China Daily Editorial
President Xi Jinping’s meeting with US Secretary of State Antony Blinken in Beijing yesterday afternoon, before the latter wrapped up his two-day China visit, conveyed the paramount significance Beijing attaches to improving relations with Washington, as well as the urgency with which it thinks the two sides should work together to manage their disputes and avoid conflict.
Saying the visit had enabled the two sides to make progress and reach agreements on some specific issues – which he said “is very good” – Xi emphasized that state-to-state interactions should always be based on mutual respect and sincerity.
Washington agrees that the two countries have a shared responsibility and obligation to manage bilateral relations well, and Blinken acknowledged the importance of diplomacy and maintaining open channels of communication across the full range of issues to reduce the risk of misperception and miscalculation in his respective meetings with senior Chinese diplomat Wang Yi and State Councilor and Foreign Minister Qin Gang over the past two days. Yet he still implied Beijing is to blame for the escalating tensions between the two countries.
He maintained that the Joe Biden administration does not seek a “new Cold War”, does not seek to change the Chinese system, does not seek to oppose China by strengthening its alliance, does not support “Taiwan independence”, and has no intention of conflict with China. Yet the US’ actions till now have given China, as well as the rest of the world that is pressed by Washington to make an us-or-Beijing choice, the opposite impression. Beijing’s stance and principles remain clear and consistent: The two sides should keep their relations on a healthy development track buttressed by the three pillars of mutual respect, peaceful co-existence and win-win cooperation. To this end, Beijing always handles US relations with prudence, restraint and composure.
Those not blindly loyal to the US can clearly see that it is the US side that is intentionally creating and spreading misperceptions about China and making efforts to suppress China’s development. As such, no matter how earnestly the Chinese side explains the country’s development brings only opportunities to the US, it cannot wake a person who is pretending to be asleep.
As long as the US clings to that pretense, no matter to what extent the diplomatic and communication channels are restored between the two sides, it will only be for the purpose of giving the administration more time to rid the US of its reliance on China in trade and other sectors as it wages a protracted campaign of attrition.

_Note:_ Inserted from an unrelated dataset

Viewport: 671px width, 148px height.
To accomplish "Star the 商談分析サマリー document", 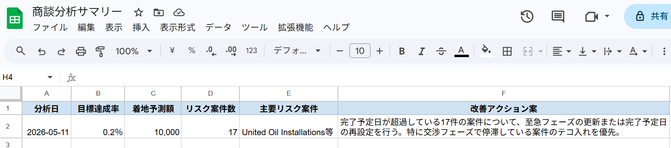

So while the world should hope for the best that the two major countries can overcome all difficulties. It should also be prepared for the worst that the US continues to try and shape China according to its own wishes. But if the US side can stop the China hawks in Washington from hijacking Sino-US ties and adopt a rational and pragmatic attitude that demonstrates, as Blinken said, that the US is committed to returning to the agenda set by the two presidents at their Bali meeting, no one should be surprised by what the two countries can achieve by working together.